[Saved entries]
----------------

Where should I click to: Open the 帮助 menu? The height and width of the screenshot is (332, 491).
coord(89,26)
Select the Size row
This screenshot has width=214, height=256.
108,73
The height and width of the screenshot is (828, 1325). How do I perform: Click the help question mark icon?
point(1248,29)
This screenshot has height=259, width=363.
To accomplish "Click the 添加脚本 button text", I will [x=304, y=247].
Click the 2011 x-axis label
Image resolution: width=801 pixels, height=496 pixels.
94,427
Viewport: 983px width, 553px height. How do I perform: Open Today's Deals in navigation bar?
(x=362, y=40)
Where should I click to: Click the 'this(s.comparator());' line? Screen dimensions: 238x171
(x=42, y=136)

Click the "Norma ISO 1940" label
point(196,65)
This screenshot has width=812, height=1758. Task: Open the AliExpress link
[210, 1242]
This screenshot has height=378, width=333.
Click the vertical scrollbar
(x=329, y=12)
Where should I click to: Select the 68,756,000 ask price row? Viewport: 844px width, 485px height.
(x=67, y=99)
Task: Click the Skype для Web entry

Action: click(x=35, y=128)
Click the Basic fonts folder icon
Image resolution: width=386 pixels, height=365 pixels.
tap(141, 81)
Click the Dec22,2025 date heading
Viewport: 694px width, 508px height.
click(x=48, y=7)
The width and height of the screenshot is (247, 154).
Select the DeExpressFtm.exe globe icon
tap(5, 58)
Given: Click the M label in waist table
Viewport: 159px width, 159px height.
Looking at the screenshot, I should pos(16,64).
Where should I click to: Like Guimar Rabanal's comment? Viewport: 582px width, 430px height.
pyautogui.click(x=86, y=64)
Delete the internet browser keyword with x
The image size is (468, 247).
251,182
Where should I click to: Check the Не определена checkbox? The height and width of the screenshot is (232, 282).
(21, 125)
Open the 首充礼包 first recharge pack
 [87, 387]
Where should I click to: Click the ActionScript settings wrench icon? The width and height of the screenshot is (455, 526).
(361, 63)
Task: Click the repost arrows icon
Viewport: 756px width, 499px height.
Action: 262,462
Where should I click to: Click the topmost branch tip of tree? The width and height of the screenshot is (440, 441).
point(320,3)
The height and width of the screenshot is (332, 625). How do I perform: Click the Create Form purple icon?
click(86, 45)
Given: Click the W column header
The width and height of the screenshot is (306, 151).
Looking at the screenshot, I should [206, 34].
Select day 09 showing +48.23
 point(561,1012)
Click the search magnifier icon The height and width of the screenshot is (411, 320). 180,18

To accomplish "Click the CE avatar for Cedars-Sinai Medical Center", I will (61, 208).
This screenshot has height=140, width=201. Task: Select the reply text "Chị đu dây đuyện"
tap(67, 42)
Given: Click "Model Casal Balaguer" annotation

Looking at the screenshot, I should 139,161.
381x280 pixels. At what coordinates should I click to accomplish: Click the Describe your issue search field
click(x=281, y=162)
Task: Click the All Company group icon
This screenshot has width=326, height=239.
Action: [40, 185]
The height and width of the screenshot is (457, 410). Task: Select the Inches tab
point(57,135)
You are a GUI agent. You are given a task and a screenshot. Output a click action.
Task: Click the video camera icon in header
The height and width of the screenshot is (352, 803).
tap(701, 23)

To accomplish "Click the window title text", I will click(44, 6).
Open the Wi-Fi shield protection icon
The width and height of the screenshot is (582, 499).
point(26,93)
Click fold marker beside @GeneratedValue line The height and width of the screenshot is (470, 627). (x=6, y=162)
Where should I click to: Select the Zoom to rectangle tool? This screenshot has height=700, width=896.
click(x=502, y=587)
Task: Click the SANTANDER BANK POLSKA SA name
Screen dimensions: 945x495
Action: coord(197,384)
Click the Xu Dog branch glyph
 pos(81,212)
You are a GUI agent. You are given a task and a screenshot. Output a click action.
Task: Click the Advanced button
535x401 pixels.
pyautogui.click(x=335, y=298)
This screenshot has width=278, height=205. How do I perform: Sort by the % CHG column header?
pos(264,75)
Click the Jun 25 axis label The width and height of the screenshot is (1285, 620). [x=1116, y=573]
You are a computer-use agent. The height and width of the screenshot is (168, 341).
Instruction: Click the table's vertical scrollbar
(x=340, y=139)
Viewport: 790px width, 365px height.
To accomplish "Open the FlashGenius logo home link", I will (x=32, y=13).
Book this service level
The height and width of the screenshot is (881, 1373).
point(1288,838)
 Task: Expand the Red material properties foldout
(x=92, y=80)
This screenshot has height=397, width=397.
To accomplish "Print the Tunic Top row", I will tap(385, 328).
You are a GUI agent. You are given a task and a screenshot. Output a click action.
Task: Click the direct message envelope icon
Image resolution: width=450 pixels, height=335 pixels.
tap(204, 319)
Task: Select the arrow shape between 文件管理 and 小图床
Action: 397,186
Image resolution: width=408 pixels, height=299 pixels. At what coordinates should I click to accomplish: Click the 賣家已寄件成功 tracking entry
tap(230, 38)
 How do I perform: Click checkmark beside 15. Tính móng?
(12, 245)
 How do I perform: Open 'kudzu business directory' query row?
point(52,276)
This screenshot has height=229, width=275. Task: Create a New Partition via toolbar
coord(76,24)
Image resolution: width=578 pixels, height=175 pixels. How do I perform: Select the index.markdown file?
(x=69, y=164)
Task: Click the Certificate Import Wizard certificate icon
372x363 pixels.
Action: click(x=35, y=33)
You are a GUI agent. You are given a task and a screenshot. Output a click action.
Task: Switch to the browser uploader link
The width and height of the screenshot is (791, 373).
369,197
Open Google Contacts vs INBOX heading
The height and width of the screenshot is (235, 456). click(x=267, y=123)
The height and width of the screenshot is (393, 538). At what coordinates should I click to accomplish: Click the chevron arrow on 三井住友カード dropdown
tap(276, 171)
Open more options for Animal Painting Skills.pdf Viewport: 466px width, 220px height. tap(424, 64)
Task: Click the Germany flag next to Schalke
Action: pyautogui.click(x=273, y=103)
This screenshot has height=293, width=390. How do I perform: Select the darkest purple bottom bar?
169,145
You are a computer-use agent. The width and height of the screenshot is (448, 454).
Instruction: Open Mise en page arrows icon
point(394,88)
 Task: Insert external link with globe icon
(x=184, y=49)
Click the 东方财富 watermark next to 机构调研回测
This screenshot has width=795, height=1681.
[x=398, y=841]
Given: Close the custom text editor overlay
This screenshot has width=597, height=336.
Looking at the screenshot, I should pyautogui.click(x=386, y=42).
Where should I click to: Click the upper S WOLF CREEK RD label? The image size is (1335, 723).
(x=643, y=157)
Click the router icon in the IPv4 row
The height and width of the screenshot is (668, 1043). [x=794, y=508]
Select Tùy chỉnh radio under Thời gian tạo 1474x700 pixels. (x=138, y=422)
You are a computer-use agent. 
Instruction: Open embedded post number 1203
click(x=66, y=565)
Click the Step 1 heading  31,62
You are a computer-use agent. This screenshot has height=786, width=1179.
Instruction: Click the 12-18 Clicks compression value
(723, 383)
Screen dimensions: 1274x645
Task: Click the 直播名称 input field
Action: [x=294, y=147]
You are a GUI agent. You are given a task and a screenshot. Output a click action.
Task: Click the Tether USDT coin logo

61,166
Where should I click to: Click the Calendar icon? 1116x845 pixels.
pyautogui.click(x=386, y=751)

----------------

_EXERCISE BRIEF_. Return, from the data, each line that has the word "browser" in it.

_SOLVED PROBLEM_.
Delete the internet browser keyword with x
Task: Switch to the browser uploader link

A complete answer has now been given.